1. Open Analytics#




Analytics for Open edX has been neglected since Insights and the related repositories stopped being actively supported around 2018. The goal at the time was to eventually replace Insights, but that project was never picked up. While the community has done some recent work circa 2022 to update Insights, it was never a widely adopted solution for the wider community. Interviews with the community have revealed a few reasons why:

  • It is complicated, comprising 6 Github repositories, many pieces of infrastructure, and requiring knowledge of several domain specific technologies to configure (Pandas, Hive, Sqoop, Hadoop, Luigi, etc.)

  • It is expensive to run, and is in many ways specific to Amazon Web Services technologies

  • Turnaround time for data refreshes are on the order of a day or more in most cases

  • Documentation is out of date, further complicating any new adoption or alternative deployments

  • Discrepancies between Insights data calculations and data displayed in Studio have caused confusion

Architectural decisions made post-Insights and new technologies have changed the analytics landscape, unlocking the ability to deliver analytical and operational data and display it in near-real time on commodity hardware with much simpler configuration and deployment. Additionally we have a wide variety of use cases in the Open edX community with differing requirements for privacy, scalability, budget, and expertise.


We will create the Aspects Analytics system (Aspects) that combines existing open-source projects into a preconfigured bundle that can be easily deployed using Tutor.

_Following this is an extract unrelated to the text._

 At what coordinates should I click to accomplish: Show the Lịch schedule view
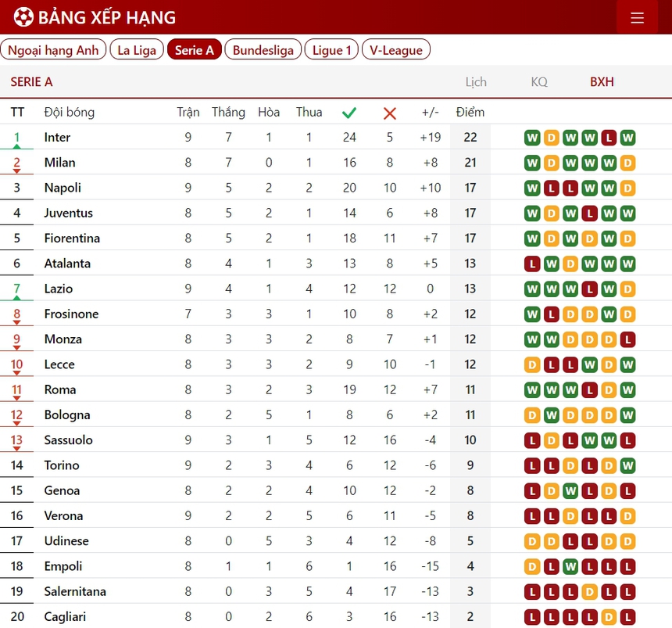(475, 82)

These projects will include:

  • A Learning Record Store (LRS)

  • A service to transform tracking log events into an open standard

  • An analytic database

  • A data visualization and dashboard tool with a data export API

  • Code and configuration to tie these tools together, as well as rich reports that work against the default configuration

The guiding principals for technology selection are:

  • Based on open standards and open source

  • Hosting service agnostic

  • Inexpensive to run

  • Able to support near-real-time data where possible

  • Require little specialized knowledge to set up and maintain

  • Be extensible for a variety of common use cases not covered by the default configuration

This system will:

  • Transform existing Open edX tracking log events into an open standard format

  • Store them using a standards-compliant learning record store

  • Present a user interface of data visualizations secured via single-sign-on against the LMS

  • Allow download of report data for those with permissions to view it

  • Provide a secure API for integrations with other tools or data viewing methods

  • Endeavor to be privacy preserving, by de-identifying learner data by default and focusing on respecting learner privacy and data ownership when storing identity data


  • Small and medium Open edX installs will have easy access to timely and relevant reports about the usage of their site, the performance of their classes, and the status of their students.

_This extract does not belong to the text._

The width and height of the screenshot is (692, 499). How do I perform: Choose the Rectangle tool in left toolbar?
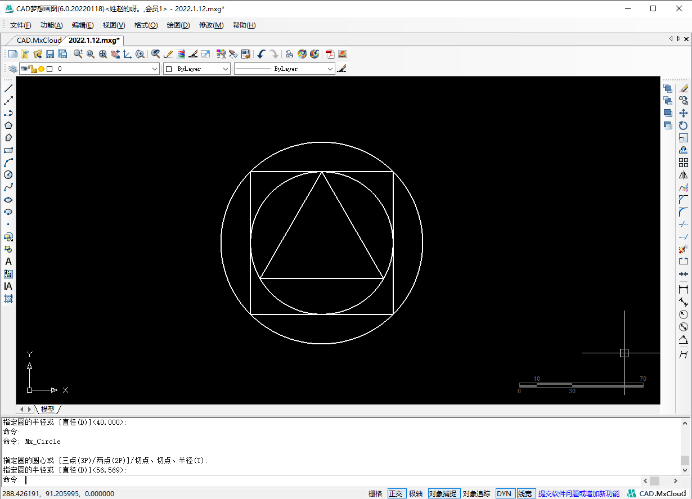click(x=8, y=150)
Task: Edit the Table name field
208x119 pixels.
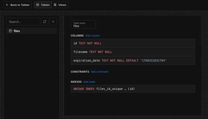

  • Use cases for advanced learner interventions and data-guided learning pathways will be unblocked by access to near-real-time data provided in an industry standard format.

  • This reference implementation will replace Insights as the recommended analytics platform for Open edX.

Rejected Alternatives#

Resurrect support of Insights#

Given the low adoption rate of Insights and its extremely high development, deployment, and maintenance costs, the value of this work seemed low.

Rewrite Insights#

A complete rewrite of the Insights project could have met many of our goals here, however our focus is on education. The cost and maintenance burden of creating a bespoke analytics pipeline and visualization solution is an unnecessary distraction when excellent open source tools exist that are much more feature rich, configurable, and better maintained than we could manage given our competing priorities.

Use an existing community system#

In the absence of an officially supported analytics system, several organizations have created their own solutions. At the time of investigation none supported all of the features we are hoping to make available through this system.